Nothing. I want to be unconscious.


----------



## AssRock (Jul 1, 2019)

"My glasses!"


----------



## Vampirella (Jul 1, 2019)

Anything other then incoherent screaming at people. Dementia runs in the family, and I hope I don't get it.


----------



## FierceBrosnan (Jul 1, 2019)

"HA! That's what your mom said last night!"


----------



## CamelCursive (Jul 1, 2019)

"Andy knows the truth"

I don't know anyone named Andy but I just want to fuck with people.


----------



## From The Uncanny Valley (Jul 1, 2019)

I'll never give you the antidote


----------



## The Cunting Death (Jul 1, 2019)

The meaning of life is...


----------



## Lynera Skalbi (Jul 1, 2019)

"God will be dead in approximately (time until my death) seconds"


----------



## RetardedCat (Jul 1, 2019)

"gas the kikes, race war now"


----------



## JoshPlz (Jul 1, 2019)

In all honesty, I think I would simply like to let out a massive, earth shattering fart. 

Just so I could make my loved ones laugh one last time before the mourning starts.


----------



## SmileyTimeDayCare (Jul 1, 2019)

And not a moment too soon.


----------



## oldTireWater (Jul 1, 2019)

Never thought I'd live to be 100 in such good health, and have so much money.


----------



## gun (Jul 1, 2019)

DIE NIGGER AAAAAAAAAAAAAAAAAAAAAAAAA


----------



## Buster O'Keefe (Jul 1, 2019)

'Yes, I think that motor boating has induced a heart attack, Kelly Brook..'


----------



## Muttnik (Jul 1, 2019)

"See you, Space Cowboys..."


----------



## oldTireWater (Jul 1, 2019)

"I'm proud to have witnessed the eradication of homosexuality in my lifetime."


----------



## Crocketron (Jul 1, 2019)

"don't cry for me, I'm already dead" or "Fuck it, I grew tired of living anyways".


----------



## Lackadaisy (Jul 1, 2019)

Sure glad this is contagious!


----------



## whatever I feel like (Jul 1, 2019)

I am D. B. Cooper.


----------



## Black Waltz (Jul 1, 2019)

allahu akbar


----------



## Dafrunk89 (Jul 1, 2019)

That's right, Jay.


----------



## Prussian Blue (Jul 1, 2019)

"Farewell! I had fun and stayed safe!"


----------



## Sprig of Parsley (Jul 1, 2019)

Sounds about right yeah


----------



## Pargon (Jul 1, 2019)

"And if I'm wrong may God strike me dead where I stand."


----------



## Red Hood (Jul 1, 2019)

JoshPlz said:


> In all honesty, I think I would simply like to let out a massive, earth shattering fart.
> 
> Just so I could make my loved ones laugh one last time before the mourning starts.

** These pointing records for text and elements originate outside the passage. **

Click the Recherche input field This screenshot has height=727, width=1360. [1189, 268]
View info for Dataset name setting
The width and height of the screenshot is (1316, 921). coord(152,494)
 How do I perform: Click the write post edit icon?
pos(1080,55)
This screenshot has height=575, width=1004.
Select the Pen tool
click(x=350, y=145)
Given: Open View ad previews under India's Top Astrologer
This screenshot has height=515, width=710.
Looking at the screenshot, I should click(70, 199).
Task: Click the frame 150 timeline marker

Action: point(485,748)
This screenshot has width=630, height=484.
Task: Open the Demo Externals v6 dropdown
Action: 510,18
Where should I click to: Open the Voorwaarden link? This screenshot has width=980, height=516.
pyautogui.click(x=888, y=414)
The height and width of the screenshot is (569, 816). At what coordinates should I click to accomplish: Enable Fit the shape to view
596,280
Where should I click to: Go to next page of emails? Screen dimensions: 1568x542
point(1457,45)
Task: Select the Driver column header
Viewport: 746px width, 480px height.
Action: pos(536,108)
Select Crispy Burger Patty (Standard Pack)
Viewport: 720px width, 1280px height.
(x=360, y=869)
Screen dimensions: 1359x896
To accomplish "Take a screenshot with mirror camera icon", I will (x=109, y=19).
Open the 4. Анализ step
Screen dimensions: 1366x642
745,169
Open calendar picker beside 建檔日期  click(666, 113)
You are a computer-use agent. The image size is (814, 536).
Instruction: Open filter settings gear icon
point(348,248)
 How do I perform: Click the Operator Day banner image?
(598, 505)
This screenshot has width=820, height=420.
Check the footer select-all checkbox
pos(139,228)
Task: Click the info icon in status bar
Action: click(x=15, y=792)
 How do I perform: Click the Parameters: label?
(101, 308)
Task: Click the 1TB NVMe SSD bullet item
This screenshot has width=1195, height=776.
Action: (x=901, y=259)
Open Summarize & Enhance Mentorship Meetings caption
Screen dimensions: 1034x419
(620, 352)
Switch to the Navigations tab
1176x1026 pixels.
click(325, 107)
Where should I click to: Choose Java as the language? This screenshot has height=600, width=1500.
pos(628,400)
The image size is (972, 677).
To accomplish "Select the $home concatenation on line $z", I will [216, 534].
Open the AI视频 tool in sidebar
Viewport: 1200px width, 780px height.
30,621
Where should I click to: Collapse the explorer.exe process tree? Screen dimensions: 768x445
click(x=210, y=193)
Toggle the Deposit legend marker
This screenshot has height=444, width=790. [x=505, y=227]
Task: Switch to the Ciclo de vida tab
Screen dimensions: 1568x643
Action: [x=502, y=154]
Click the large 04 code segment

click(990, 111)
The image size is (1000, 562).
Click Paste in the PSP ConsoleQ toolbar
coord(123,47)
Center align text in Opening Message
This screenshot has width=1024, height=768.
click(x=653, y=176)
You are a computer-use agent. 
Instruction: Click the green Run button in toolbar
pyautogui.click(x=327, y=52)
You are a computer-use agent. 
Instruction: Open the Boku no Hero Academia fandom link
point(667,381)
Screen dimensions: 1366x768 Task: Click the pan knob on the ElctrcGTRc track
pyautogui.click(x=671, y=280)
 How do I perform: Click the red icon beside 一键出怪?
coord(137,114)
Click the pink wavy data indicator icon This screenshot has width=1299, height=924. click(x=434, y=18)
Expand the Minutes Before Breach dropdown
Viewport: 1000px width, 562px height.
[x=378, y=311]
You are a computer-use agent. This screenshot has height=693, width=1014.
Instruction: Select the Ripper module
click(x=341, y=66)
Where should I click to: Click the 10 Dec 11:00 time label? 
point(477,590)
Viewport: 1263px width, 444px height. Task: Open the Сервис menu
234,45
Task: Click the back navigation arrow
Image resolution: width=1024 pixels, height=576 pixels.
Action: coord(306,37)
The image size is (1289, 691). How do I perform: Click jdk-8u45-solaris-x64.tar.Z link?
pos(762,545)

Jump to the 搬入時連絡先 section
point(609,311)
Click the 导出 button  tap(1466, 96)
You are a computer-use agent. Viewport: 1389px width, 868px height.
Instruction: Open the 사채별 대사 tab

Well you do evacuate your bowels upon expiration so just get really gassy when the reaper makes an appointment and nature will take care of the rest.


----------



## Lez (Jul 1, 2019)

"It was his hat, Mr Krabs. He was number one."


----------



## Vorhtbame (Jul 1, 2019)

"You see?  YOU SEE?  I was right all along!  Ha!"


----------



## cypocraphy (Jul 1, 2019)

JULAAAAY!


----------



## Exigent Circumcisions (Jul 1, 2019)

"oh yeah that's it right there hold still you dirty bitch I'm about to.... "

I know I already posted but urge to shitpost is too strong.


----------



## Feline Supremacist (Jul 1, 2019)

subscribe to pewdiepie


----------



## Inflatable Julay (Jul 1, 2019)

"Get Trump to tweet about this, it'll be epic"


----------



## Buster O'Keefe (Jul 1, 2019)

Inflatable Julay said:


> "Get Trump to tweet about this, it'll be epic"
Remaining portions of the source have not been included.